Index:.../Applications/Surface-Inspection/detect_indent_fft.hdev
主要步骤:
* Optimize the fft speed for the specific image size
optimize_rft_speed (Width, Height, 'standard')
* 选取了最优rft变化速度的图像大小
* Construct a suitable filter by combining two gaussian
* filters
Sigma1 := 10.0
Sigma2 := 3.0
gen_gauss_filter (GaussFilter1, Sigma1, Sigma1, 0.0, 'none', 'rft', Width, Height)
gen_gauss_filter (GaussFilter2, Sigma2, Sigma2, 0.0, 'none', 'rft', Width, Height)
sub_image (GaussFilter1, GaussFilter2, Filter, 1, 0)
* 建立两个高斯滤波器然后又结合起来
*要搞明白究竟何为高斯滤波器
* Process the images iteratively
NumImages := 11
for Index := 1 to NumImages by 1
*
* Read an image and convert it to gray values
read_image (Image, 'plastics/plastics_' + Index$'02')
rgb1_to_gray (Image, Image)
* Perform the convolution in the frequency domain
rft_generic (Image, ImageFFT, 'to_freq', 'none', 'complex', Width)
convol_fft (ImageFFT, Filter, ImageConvol)

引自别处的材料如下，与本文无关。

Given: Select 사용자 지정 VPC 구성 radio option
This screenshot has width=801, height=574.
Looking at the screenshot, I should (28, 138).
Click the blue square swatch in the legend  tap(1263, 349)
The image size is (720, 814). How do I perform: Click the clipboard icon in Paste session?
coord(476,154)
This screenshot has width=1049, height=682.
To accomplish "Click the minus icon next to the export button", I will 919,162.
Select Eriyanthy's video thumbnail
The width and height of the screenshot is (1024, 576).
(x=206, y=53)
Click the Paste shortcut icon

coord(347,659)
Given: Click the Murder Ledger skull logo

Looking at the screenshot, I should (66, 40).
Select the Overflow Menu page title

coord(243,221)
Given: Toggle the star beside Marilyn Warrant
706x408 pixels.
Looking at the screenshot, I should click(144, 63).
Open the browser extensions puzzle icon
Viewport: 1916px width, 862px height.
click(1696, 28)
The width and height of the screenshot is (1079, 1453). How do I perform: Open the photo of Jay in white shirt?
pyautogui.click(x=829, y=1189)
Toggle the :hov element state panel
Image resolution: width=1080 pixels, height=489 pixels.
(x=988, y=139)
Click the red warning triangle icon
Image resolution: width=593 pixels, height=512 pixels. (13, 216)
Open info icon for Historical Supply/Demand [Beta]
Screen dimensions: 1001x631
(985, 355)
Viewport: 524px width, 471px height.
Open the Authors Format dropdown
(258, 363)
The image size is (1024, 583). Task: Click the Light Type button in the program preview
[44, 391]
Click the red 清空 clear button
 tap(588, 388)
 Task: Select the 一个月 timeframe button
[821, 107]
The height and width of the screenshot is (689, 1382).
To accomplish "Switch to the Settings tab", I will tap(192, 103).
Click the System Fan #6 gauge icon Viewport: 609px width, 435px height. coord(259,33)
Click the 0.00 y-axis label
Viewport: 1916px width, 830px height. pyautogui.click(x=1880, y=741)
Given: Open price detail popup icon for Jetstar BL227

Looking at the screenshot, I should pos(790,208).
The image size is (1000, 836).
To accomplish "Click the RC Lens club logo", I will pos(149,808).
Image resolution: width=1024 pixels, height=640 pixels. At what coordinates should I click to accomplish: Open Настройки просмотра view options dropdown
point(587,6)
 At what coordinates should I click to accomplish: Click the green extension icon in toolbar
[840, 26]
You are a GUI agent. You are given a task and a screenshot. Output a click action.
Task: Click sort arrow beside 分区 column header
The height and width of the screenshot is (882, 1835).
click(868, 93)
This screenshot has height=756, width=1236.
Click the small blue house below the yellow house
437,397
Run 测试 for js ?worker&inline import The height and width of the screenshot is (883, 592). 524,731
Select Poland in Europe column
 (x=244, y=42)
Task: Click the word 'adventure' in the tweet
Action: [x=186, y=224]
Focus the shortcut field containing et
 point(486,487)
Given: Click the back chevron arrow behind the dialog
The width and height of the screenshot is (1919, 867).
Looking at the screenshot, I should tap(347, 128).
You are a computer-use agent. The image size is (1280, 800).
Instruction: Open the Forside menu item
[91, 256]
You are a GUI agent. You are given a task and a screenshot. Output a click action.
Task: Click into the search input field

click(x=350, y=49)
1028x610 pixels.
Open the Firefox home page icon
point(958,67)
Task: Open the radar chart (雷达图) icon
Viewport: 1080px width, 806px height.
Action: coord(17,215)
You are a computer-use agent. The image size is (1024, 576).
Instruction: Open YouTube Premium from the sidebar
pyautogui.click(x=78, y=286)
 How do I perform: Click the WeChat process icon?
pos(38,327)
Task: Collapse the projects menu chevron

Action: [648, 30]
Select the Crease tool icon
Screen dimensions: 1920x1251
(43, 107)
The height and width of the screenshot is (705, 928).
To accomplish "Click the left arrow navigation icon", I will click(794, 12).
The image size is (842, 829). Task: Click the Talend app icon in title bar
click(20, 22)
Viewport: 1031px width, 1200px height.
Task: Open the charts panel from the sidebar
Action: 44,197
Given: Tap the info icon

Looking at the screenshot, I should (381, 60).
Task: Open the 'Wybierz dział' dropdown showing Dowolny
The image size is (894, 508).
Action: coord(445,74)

rft_generic (ImageConvol, ImageFiltered, 'from_freq', 'n', 'real', Width)
* 各种rft变化加卷积在rft变化
* Process the filtered image
gray_range_rect (ImageFiltered, ImageResult, 10, 10)
*通过此步骤就找到了凹痕所在,看了这个算子的帮助文档,我就明白关键在于计算了每个mask中灰度的差,然后给一个总返回值,没有参考文献,看来是halcon自己的算法。
min_max_gray (ImageResult, ImageResult, 0, Min, Max, Range)
threshold (ImageResult, RegionDynThresh, max([5.55,Max * 0.8]), 255)
connection (RegionDynThresh, ConnectedRegions)
select_shape (ConnectedRegions, SelectedRegions, 'area', 'and', 4, 99999)
union1 (SelectedRegions, RegionUnion)
closing_circle (RegionUnion, RegionClosing, 10)
connection (RegionClosing, ConnectedRegions1)
select_shape (ConnectedRegions1, SelectedRegions1, 'area', 'and', 10, 99999)
area_center (SelectedRegions1, Area, Row, Column)
* 一系列提取算法,没有需要关注的point
学习了这个例程,明白如何有效构建高斯滤波器和利用fft变化,halcon里有rft和fft不知道内在区别,但核心都是FFT。